= Not otherwise specified =

Categorization of medical conditions

In medicine, not otherwise specified (NOS) is a subcategory in systems of disease/disorder classification such as ICD-9, ICD-10, or DSM-IV. It is generally used to note the presence of an illness where the symptoms presented were sufficient to make a general diagnosis, but where a specific diagnosis was not made. The DSM-IV, for example, "applies the term not otherwise specified (NOS) to a disorder or disturbance that does not meet the criteria for the specific disorders already discussed". The term was introduced because "it is sometimes impossible for the practitioner completing the diagnostic assessment to categorize all the symptoms that a client is experiencing into one diagnostic category". In the context of mental health diagnoses, four situations have been outlined for which such a diagnosis may be considered appropriate:

1. Client meets the general guidelines for a disorder, yet not all of the criteria are met, or the ones present are not considered clinically significant.
2. Significant behaviors are noted affecting social and occupational functioning, but are not considered part of the usual presentation for a disorder.
3. Uncertainty about etiology or the cause of the disorder exists. This is especially important when it is suspected that the disorder may be related to a general medical condition.
4. Insufficient information exists to fully support assigning behaviors to a particular mental disorder in the category, but the general criteria for the category of disorders are evident.

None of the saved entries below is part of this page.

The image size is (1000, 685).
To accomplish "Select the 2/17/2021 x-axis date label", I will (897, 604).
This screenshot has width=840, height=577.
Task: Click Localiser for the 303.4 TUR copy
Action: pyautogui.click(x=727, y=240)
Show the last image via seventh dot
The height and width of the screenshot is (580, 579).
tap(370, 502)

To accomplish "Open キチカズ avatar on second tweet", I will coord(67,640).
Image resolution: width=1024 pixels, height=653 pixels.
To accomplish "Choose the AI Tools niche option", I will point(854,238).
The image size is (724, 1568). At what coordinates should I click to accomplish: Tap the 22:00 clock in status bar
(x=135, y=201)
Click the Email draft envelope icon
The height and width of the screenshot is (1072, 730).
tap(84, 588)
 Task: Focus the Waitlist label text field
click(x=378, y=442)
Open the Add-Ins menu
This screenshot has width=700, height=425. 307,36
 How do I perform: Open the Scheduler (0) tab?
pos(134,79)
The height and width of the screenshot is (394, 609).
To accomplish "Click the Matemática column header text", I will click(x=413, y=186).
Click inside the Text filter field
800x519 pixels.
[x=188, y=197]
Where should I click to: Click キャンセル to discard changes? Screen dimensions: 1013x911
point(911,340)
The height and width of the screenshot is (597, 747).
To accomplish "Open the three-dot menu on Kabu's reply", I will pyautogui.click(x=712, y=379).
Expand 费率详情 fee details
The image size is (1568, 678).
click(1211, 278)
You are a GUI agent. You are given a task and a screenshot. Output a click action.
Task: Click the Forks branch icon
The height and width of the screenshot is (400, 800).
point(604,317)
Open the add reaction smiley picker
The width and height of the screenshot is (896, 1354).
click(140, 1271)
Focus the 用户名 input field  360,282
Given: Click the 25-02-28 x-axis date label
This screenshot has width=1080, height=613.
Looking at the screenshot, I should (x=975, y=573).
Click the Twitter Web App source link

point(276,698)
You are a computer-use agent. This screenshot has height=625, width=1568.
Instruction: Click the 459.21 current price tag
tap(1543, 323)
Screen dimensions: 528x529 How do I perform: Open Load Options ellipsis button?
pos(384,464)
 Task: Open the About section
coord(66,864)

It is noted, however, that the use of an NOS classification invites scrutiny when billing or seeking reimbursement for practitioners.

== Examples ==
This classification is commonly used in psychiatric diagnoses, such as in:
- DD-NOS, depressive disorder
- ED-NOS, eating disorder
- MD-NOS, mood disorder
- PD-NOS, personality disorder
- PDD-NOS, pervasive developmental disorder
- Psychotic disorder not otherwise specified, psychotic disorder
- Dissociative disorder not otherwise specified, dissociative disorder
It is also used in the conditions:
- PTCL-NOS, peripheral T-cell lymphoma not otherwise specified
- Adenocarcinoma not otherwise specified

The ICD-10 also uses this phrase for various things, such as:
- Fall from, out of or through building, not otherwise specified (W13.9)

The phrase is also used within the List of UN numbers, where it refers to a generic entry, e.g. "UN 1993: Flammable liquid, N.O.S.".